┌────────
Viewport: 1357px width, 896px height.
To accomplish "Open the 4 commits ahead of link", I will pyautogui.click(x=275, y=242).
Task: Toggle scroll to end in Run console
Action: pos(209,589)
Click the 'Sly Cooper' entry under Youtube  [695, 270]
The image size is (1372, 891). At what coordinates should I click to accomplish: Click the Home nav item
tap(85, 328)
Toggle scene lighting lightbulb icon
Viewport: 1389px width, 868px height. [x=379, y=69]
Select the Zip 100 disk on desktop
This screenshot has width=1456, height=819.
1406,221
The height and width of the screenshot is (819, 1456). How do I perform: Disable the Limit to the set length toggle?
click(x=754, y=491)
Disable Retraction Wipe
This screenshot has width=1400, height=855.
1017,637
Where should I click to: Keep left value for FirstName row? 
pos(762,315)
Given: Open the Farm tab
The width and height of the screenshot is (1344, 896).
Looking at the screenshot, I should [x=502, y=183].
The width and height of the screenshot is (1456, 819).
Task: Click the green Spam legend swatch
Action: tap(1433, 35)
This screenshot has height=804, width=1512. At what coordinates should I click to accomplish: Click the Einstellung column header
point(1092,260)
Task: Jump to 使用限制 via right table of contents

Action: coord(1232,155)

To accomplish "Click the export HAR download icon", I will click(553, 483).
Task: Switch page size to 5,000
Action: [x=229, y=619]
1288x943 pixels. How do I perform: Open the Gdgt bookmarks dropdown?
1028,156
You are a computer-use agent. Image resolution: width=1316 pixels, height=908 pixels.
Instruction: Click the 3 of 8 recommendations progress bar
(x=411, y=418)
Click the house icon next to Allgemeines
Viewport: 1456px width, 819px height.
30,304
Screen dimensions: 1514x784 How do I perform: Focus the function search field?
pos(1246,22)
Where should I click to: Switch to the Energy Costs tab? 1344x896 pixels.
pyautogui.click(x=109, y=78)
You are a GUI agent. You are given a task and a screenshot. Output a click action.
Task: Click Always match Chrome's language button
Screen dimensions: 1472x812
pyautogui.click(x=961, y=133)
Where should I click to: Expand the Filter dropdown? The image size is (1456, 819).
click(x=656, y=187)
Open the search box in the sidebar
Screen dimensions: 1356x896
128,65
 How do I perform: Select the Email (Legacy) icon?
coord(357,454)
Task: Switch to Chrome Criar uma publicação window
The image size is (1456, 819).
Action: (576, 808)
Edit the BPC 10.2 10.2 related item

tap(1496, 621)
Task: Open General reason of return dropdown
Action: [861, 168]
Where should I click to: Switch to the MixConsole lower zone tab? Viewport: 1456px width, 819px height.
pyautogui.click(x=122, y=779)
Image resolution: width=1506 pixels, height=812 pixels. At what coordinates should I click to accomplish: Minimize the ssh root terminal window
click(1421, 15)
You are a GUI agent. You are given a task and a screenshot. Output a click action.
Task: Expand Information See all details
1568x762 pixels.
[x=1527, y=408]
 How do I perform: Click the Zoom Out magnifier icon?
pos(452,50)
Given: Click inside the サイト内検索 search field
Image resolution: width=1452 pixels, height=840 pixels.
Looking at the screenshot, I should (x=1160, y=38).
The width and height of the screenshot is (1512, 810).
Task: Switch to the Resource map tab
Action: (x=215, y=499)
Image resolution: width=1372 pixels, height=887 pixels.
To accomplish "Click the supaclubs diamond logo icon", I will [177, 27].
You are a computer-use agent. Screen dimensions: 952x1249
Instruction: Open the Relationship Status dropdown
└────────
▸ **What you need to do**:
Copy every record exactly as presented.

▸ **Problem solution**:
Viewport: 1357px width, 896px height.
To accomplish "Open the 4 commits ahead of link", I will pyautogui.click(x=275, y=242).
Task: Toggle scroll to end in Run console
Action: pos(209,589)
Click the 'Sly Cooper' entry under Youtube  [695, 270]
The image size is (1372, 891). At what coordinates should I click to accomplish: Click the Home nav item
tap(85, 328)
Toggle scene lighting lightbulb icon
Viewport: 1389px width, 868px height. [x=379, y=69]
Select the Zip 100 disk on desktop
This screenshot has width=1456, height=819.
1406,221
The height and width of the screenshot is (819, 1456). How do I perform: Disable the Limit to the set length toggle?
click(x=754, y=491)
Disable Retraction Wipe
This screenshot has width=1400, height=855.
1017,637
Where should I click to: Keep left value for FirstName row? 
pos(762,315)
Given: Open the Farm tab
The width and height of the screenshot is (1344, 896).
Looking at the screenshot, I should [x=502, y=183].
The width and height of the screenshot is (1456, 819).
Task: Click the green Spam legend swatch
Action: tap(1433, 35)
This screenshot has height=804, width=1512. At what coordinates should I click to accomplish: Click the Einstellung column header
point(1092,260)
Task: Jump to 使用限制 via right table of contents

Action: coord(1232,155)

To accomplish "Click the export HAR download icon", I will click(553, 483).
Task: Switch page size to 5,000
Action: [x=229, y=619]
1288x943 pixels. How do I perform: Open the Gdgt bookmarks dropdown?
1028,156
You are a computer-use agent. Image resolution: width=1316 pixels, height=908 pixels.
Instruction: Click the 3 of 8 recommendations progress bar
(x=411, y=418)
Click the house icon next to Allgemeines
Viewport: 1456px width, 819px height.
30,304
Screen dimensions: 1514x784 How do I perform: Focus the function search field?
pos(1246,22)
Where should I click to: Switch to the Energy Costs tab? 1344x896 pixels.
pyautogui.click(x=109, y=78)
You are a GUI agent. You are given a task and a screenshot. Output a click action.
Task: Click Always match Chrome's language button
Screen dimensions: 1472x812
pyautogui.click(x=961, y=133)
Where should I click to: Expand the Filter dropdown? The image size is (1456, 819).
click(x=656, y=187)
Open the search box in the sidebar
Screen dimensions: 1356x896
128,65
 How do I perform: Select the Email (Legacy) icon?
coord(357,454)
Task: Switch to Chrome Criar uma publicação window
The image size is (1456, 819).
Action: (576, 808)
Edit the BPC 10.2 10.2 related item

tap(1496, 621)
Task: Open General reason of return dropdown
Action: [861, 168]
Where should I click to: Switch to the MixConsole lower zone tab? Viewport: 1456px width, 819px height.
pyautogui.click(x=122, y=779)
Image resolution: width=1506 pixels, height=812 pixels. At what coordinates should I click to accomplish: Minimize the ssh root terminal window
click(1421, 15)
You are a GUI agent. You are given a task and a screenshot. Output a click action.
Task: Expand Information See all details
1568x762 pixels.
[x=1527, y=408]
 How do I perform: Click the Zoom Out magnifier icon?
pos(452,50)
Given: Click inside the サイト内検索 search field
Image resolution: width=1452 pixels, height=840 pixels.
Looking at the screenshot, I should (x=1160, y=38).
The width and height of the screenshot is (1512, 810).
Task: Switch to the Resource map tab
Action: (x=215, y=499)
Image resolution: width=1372 pixels, height=887 pixels.
To accomplish "Click the supaclubs diamond logo icon", I will [177, 27].
You are a computer-use agent. Screen dimensions: 952x1249
Instruction: Open the Relationship Status dropdown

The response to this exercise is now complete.